Tuesday, September 18, 2018

Being New and Sucking At It

When I went through coach training 6 years ago, one of the first things we were taught was that we would never succeed if we couldn't make peace with sucking. In order to be good, we had to first embrace being bad. As a new coach, this was the last thing I wanted to do.

But the truth is that making peace with stumbling is what can help you soldier on.

If you can't be comfortable with the suck factor, you'll quit—or worse, just drive yourself crazy amidst the discomfort. This reminder ended up serving me endlessly as I cut my chops as a new coach, but as time passed and I hunkered into familiar roles where I excelled, its importance drifted out of my mind.

At the beginning of August, I started a new freelance writing job for a big tech company and the feeling of being new threw me so off balance you'd have thought I was wearing banana peel boots. I was used to being an expert—the go-to girl for smart answers. That's how I'd been operating for years at my previous job and I was so comfortable in that role.

I had forgotten how to be the new guy. 

I had forgotten how to be ok with sucking. How to treat myself—and my new job—with grace and understanding that this state of discombobulation was only temporary. Instead, my instinct was to think, "Oh man, this is so hard. It's not really fun either. It might just be a terrible fit for me!"

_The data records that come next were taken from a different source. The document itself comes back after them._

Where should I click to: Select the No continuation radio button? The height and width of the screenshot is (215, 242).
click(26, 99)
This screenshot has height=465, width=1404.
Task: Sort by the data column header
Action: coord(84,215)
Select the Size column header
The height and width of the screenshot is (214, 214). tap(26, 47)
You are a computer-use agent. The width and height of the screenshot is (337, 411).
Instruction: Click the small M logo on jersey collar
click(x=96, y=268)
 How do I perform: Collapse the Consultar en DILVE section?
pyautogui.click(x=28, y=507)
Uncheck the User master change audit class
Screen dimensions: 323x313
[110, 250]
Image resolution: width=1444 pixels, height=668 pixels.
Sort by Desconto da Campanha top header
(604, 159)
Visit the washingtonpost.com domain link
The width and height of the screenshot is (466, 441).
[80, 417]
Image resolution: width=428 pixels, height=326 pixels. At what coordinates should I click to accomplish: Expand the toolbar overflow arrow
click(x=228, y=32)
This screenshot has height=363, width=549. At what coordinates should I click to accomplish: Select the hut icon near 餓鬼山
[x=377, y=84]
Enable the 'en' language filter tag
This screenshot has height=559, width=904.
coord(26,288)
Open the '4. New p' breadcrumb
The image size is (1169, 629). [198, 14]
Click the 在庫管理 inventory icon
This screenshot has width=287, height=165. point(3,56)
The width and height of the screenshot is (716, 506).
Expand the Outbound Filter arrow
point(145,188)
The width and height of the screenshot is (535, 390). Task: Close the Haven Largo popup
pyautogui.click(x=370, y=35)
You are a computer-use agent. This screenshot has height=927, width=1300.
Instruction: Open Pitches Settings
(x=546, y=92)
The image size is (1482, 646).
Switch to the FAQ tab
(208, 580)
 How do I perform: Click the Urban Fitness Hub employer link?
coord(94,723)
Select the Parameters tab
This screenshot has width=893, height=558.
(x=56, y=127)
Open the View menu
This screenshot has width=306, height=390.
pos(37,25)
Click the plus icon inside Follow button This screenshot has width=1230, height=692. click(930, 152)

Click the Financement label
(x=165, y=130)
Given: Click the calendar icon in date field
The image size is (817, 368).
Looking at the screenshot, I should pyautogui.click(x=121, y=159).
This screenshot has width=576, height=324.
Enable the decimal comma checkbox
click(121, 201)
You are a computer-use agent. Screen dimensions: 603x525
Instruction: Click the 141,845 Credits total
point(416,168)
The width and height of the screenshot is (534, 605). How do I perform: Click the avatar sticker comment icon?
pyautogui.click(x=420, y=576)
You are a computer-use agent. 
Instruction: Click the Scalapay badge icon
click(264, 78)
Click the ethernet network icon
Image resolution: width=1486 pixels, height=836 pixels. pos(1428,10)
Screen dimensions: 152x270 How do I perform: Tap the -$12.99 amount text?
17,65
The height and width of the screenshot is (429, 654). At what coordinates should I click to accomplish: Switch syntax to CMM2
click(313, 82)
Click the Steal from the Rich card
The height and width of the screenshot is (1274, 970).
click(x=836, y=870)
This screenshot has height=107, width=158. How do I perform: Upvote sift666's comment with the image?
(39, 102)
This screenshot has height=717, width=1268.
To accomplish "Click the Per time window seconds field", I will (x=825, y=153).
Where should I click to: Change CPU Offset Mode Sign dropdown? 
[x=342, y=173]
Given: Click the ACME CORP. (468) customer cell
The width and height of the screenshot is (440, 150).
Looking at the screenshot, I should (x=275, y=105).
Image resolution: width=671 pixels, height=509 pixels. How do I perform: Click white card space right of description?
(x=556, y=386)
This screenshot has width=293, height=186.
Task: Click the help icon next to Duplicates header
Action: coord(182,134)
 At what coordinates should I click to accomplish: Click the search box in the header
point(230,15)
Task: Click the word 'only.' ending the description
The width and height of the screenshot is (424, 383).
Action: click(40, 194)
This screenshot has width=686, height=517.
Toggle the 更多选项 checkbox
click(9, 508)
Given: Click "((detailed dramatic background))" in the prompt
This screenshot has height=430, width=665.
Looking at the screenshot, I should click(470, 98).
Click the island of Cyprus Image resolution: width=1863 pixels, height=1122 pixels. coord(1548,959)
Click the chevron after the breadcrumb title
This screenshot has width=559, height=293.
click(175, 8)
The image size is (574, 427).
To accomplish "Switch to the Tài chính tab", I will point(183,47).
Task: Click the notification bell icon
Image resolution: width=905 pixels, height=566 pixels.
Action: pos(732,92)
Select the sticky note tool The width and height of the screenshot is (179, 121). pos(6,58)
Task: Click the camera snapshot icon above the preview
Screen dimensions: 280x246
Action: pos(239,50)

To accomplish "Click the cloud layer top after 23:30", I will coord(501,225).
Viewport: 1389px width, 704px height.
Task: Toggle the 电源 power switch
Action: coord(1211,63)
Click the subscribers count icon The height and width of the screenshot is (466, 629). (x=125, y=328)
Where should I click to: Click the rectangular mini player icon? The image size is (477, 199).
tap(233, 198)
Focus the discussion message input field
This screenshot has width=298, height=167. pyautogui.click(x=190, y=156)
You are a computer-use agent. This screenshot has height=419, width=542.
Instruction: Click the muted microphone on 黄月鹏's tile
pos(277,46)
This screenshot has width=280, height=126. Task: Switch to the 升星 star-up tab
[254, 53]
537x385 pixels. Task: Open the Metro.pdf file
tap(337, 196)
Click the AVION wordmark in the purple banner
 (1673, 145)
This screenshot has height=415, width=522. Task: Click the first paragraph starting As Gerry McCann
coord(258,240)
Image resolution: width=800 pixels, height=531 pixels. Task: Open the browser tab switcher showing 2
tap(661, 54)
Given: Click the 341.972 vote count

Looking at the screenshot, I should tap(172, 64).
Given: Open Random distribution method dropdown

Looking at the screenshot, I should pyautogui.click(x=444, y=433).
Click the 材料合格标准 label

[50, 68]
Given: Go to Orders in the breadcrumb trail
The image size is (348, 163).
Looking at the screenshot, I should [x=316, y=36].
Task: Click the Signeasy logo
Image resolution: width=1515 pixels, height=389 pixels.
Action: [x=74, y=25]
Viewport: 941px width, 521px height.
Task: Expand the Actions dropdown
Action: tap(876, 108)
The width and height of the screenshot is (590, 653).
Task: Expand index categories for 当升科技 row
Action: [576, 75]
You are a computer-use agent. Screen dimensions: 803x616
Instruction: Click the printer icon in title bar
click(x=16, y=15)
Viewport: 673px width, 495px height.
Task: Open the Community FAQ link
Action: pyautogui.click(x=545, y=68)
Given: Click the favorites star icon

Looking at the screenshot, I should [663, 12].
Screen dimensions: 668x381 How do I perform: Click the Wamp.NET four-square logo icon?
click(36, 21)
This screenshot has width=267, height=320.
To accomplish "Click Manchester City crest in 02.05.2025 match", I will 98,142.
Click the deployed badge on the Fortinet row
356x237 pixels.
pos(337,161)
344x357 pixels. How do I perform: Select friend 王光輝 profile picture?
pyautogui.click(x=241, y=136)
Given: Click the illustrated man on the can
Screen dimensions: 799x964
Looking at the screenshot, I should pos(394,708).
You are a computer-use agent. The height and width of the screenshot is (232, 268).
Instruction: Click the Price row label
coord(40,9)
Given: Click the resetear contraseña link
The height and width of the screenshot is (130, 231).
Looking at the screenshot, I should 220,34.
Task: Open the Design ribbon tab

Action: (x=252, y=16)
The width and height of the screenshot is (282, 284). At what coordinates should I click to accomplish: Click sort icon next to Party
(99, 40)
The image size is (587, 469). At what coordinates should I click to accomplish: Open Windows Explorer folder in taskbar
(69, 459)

But that wasn't the truth. I was working with old friends, writing interesting stuff that really wasn't so hard, being paid nicely, and enjoying the flexibility to dash out to my garden in the middle of the day.

What was hard was being new. What was not fun was being new.

Until I reminded myself (with the help of my life guru ex-boss who is a total rockstar) that everything I was feeling was normal for a newbie, I felt stuck and really uncertain about my future in the new gig. But I'm learning to walk and I'm going to get better at it. Soon I'll be running and at some point I may even be back to being an expert.

Imagine if babies quit when new things felt hard or not so fun. The first time they face-planted when testing out their feet, they'd be like "Well I guess it's back to crawling for me!" How many adults would spend their time on hands and knees just because it felt more comfortable than learning how to move upright?

It all reminds me of a client I had who kept bouncing from one job to the next. The client claimed that everything was the wrong fit, but now I have to wonder if it was just the feeling of newness that felt wrong. Maybe, all along, the real key to finding the right fit was making peace with stumbling for a while.

There's power in learning to suck at something. 

And I'm so grateful I've had to relearn that firsthand.